“Oh, where is the little old hut in the forest and where is the poor old man? Oh, where is the little cock and the little hen and the pretty brindled cow and where, oh, where am I?” she cried. At this the stranger wakened and, sitting up in bed, he called softly: “Do not run away. Alween! Alween! Come back! Come back! Do not be frightened. We are all here. I was the old man with the long white beard and my servants yonder were the cock, the hen and the brindled cow. You have saved our lives. You have set us free. You have delivered us from worse than death. I am a king’s son, but I was bewitched by a wicked old fairy and forced, in the form of an old, old man, to live here in a hut in the forest all alone, except for my three servants, who were made to take the form of a cock, of a hen, and of a brindled cow. Here we were obliged to stay until some one came to us who showed love and kindness toward my animals as well as toward myself. You have saved us. You have set us free and this great palace and all within it is yours.”
And Alween married the king’s son and they were very happy together for many, many years; but her sisters were forced to live lives of hardship and poverty until their hearts had grown more kindly toward all living creatures.
Once, a long, long time ago, there lived a brave king and a beautiful queen. They ruled the land wisely; they loved each other dearly, and they would have been happy but for one thing—they had no children.
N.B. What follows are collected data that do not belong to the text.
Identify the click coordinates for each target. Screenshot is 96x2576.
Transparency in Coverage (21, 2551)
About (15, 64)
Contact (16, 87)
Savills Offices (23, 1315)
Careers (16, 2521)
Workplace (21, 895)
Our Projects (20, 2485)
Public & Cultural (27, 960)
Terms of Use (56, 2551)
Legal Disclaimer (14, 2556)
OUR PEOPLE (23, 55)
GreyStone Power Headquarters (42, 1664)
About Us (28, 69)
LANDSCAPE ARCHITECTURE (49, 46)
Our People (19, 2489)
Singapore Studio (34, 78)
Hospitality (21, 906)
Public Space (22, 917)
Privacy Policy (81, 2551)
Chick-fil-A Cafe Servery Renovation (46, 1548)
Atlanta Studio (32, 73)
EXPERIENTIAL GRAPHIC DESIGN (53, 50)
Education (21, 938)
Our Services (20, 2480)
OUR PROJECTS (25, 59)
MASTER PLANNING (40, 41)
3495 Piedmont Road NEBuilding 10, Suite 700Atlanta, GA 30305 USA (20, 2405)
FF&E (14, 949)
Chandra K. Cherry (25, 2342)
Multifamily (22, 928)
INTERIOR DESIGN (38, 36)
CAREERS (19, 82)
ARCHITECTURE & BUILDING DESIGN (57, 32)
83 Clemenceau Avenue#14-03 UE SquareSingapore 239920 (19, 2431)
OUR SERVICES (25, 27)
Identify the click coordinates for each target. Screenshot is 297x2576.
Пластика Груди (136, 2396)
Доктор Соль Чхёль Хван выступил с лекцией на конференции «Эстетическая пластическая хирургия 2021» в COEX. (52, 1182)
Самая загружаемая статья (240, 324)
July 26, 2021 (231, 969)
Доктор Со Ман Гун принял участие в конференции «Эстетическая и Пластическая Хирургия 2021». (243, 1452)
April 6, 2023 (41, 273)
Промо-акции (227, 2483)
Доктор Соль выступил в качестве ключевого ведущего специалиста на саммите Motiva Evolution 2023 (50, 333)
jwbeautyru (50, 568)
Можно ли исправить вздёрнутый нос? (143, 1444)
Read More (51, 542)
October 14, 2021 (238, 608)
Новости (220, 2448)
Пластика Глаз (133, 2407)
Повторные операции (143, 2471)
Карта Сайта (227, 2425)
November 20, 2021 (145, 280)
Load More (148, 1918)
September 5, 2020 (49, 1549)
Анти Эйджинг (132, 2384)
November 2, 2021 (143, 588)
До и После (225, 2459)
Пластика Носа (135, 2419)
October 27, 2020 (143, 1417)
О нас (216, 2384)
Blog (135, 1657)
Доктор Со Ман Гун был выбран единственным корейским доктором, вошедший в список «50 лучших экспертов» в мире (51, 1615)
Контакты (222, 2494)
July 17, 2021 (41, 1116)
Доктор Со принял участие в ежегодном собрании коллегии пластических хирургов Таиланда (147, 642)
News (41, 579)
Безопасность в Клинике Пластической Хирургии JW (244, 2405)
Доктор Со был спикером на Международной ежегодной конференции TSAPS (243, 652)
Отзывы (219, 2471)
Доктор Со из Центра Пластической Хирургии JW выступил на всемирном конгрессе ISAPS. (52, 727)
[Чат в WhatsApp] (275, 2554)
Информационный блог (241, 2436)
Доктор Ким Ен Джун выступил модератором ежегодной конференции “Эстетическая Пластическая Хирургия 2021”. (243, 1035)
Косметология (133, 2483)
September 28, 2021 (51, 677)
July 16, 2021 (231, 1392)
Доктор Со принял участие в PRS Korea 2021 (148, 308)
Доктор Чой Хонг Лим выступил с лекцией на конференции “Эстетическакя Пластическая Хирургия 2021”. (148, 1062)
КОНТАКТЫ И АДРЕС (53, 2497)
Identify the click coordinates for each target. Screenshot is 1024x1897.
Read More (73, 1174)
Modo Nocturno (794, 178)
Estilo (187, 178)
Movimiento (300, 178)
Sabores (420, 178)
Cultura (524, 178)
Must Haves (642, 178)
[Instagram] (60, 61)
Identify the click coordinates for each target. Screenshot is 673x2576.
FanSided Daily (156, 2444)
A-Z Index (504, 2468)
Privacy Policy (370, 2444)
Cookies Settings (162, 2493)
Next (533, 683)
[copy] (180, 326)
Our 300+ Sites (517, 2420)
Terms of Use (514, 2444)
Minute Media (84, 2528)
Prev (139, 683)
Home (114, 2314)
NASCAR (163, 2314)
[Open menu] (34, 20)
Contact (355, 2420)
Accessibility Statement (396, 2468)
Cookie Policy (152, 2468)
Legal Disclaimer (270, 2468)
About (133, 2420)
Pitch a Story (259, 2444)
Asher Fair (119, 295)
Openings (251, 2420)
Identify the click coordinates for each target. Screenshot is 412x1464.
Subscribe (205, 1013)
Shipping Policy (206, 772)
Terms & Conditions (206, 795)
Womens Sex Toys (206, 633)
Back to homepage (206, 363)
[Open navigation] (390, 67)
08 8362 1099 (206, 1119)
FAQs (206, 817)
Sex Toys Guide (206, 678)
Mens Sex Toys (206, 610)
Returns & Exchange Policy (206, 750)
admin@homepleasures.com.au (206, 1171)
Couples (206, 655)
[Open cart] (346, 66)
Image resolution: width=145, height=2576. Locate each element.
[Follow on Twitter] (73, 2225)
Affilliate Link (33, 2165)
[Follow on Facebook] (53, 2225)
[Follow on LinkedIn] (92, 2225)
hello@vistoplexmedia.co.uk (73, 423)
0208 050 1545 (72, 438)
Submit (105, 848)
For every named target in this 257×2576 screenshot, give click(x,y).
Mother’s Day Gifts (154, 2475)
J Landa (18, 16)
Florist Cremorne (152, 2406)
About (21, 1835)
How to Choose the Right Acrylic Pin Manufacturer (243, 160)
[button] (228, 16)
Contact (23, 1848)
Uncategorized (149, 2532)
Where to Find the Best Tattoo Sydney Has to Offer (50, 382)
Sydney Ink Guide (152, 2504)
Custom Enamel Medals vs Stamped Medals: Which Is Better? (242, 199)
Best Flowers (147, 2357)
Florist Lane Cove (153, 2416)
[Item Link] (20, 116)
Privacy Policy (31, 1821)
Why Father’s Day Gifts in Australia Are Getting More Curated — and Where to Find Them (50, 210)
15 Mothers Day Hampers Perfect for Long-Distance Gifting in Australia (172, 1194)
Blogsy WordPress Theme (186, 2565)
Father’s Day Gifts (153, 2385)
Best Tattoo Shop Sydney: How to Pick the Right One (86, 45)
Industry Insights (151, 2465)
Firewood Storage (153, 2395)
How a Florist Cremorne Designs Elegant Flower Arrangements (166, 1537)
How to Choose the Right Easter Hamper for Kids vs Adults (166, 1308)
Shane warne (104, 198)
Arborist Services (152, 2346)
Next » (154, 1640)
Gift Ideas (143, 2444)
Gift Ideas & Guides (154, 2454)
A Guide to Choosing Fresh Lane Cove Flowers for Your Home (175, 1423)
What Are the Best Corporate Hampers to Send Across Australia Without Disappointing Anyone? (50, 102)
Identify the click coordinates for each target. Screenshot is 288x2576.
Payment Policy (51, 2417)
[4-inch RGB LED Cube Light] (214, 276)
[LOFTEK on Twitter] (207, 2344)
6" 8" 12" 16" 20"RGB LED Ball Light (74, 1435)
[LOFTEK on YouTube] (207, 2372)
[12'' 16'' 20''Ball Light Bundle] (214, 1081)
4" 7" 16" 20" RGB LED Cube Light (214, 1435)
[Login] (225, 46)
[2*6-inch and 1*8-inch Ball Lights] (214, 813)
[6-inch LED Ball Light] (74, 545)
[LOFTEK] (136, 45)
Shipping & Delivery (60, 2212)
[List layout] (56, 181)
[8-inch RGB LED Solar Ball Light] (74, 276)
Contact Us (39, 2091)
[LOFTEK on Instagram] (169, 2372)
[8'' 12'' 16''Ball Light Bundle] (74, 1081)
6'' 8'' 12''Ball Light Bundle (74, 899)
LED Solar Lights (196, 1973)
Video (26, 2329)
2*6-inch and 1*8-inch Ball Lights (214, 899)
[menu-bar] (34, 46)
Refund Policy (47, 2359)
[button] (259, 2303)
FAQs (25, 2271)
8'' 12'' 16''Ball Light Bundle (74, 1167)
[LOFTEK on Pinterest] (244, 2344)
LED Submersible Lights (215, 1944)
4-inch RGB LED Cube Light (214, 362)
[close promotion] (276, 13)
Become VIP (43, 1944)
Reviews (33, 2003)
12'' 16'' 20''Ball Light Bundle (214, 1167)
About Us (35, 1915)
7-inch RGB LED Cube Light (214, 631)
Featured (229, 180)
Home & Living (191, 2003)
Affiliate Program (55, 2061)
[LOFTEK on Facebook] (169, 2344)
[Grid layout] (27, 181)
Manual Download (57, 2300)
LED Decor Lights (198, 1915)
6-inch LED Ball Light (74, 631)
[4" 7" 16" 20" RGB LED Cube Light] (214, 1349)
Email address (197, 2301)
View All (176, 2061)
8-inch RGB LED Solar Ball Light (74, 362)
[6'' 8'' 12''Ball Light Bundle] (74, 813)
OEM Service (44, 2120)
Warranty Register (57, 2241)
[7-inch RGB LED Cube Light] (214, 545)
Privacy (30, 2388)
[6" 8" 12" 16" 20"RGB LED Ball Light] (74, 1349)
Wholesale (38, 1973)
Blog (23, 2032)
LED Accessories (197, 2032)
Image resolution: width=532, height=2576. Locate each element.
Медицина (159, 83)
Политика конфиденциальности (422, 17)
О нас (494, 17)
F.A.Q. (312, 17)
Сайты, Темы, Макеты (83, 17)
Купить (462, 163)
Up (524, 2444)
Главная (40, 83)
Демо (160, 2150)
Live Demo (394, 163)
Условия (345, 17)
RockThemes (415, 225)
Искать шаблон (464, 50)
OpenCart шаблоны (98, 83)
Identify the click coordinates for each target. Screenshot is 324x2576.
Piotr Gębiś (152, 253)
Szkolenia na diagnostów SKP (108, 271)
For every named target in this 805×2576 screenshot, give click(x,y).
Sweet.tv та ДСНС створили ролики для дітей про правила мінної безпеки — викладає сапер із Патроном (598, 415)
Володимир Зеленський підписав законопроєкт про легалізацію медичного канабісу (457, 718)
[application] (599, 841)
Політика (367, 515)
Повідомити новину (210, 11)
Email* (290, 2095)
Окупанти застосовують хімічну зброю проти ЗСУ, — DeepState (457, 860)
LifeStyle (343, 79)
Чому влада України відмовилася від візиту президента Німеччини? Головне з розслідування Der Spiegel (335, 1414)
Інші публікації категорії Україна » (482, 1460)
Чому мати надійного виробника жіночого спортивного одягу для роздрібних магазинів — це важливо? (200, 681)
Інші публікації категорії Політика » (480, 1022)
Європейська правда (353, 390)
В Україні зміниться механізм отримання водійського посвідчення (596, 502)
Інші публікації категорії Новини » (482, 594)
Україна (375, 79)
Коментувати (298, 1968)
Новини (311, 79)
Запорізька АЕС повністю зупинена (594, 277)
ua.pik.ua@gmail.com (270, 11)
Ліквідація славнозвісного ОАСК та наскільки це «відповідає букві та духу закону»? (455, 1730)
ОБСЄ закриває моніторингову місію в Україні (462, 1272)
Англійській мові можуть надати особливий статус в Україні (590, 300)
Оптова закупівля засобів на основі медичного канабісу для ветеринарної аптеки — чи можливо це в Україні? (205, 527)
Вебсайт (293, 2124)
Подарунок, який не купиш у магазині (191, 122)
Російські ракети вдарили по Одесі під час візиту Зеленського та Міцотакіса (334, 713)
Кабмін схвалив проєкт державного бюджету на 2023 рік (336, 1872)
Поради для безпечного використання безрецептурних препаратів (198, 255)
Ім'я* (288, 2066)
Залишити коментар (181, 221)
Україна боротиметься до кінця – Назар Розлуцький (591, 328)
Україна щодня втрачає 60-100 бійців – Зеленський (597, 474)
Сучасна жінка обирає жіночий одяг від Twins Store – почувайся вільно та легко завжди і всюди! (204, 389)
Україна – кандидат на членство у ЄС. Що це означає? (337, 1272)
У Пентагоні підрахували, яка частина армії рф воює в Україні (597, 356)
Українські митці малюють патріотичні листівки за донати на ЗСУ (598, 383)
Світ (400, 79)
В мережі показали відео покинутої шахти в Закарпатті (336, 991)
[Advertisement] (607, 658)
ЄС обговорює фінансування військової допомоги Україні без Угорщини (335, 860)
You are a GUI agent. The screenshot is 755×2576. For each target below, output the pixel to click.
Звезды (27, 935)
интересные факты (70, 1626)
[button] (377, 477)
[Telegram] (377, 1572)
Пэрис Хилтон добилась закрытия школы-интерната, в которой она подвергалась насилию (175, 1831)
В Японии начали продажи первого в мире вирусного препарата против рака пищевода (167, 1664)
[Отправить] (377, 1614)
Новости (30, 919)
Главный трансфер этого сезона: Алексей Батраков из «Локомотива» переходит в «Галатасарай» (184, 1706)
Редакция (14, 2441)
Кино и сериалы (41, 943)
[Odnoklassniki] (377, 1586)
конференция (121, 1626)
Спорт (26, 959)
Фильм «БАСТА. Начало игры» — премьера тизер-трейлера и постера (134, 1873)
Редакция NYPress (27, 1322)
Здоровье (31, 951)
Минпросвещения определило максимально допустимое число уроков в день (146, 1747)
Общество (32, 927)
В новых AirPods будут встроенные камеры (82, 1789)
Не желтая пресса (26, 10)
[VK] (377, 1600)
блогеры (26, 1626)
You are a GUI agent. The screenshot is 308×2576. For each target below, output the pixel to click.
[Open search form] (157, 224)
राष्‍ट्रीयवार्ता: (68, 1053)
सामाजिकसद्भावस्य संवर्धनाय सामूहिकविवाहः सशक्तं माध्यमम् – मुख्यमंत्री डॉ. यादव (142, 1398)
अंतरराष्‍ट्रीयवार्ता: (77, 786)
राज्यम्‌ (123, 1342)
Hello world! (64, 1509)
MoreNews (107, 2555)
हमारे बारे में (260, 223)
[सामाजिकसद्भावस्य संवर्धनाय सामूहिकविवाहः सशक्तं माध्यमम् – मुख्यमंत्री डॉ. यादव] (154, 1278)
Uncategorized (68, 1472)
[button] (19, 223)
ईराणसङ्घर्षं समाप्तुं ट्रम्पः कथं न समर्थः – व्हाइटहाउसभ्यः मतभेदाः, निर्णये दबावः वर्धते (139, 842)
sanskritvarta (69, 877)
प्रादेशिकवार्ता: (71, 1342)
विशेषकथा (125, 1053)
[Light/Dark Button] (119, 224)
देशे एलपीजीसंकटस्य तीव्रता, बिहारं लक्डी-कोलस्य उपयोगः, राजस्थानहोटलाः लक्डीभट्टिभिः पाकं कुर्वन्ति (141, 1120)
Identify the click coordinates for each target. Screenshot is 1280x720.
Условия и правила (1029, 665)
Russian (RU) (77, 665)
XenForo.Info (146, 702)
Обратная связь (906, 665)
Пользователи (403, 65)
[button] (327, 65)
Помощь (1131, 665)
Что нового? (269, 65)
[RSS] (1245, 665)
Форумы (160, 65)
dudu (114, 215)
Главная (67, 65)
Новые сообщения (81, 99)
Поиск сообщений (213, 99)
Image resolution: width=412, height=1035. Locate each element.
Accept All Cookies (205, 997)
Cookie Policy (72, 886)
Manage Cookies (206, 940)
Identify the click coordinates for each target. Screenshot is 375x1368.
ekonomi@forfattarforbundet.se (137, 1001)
At last there came a day of joy—a day that brought a little princess to the palace. The baby girl grew strong and rosy and the time for her christening drew near. Then came twelve good fairy godmothers to eat from the king’s twelve golden plates, to drink from his twelve golden goblets and to bring twelve good wishes to his little daughter.
Now thirteen fairies lived in the kingdom; but, as the king had only twelve golden plates and twelve golden goblets, the thirteenth fairy was not invited. This made her very angry and she cried, “I will go to the christening! I will see the king’s daughter and the king shall rue the day on which he dared to slight me!”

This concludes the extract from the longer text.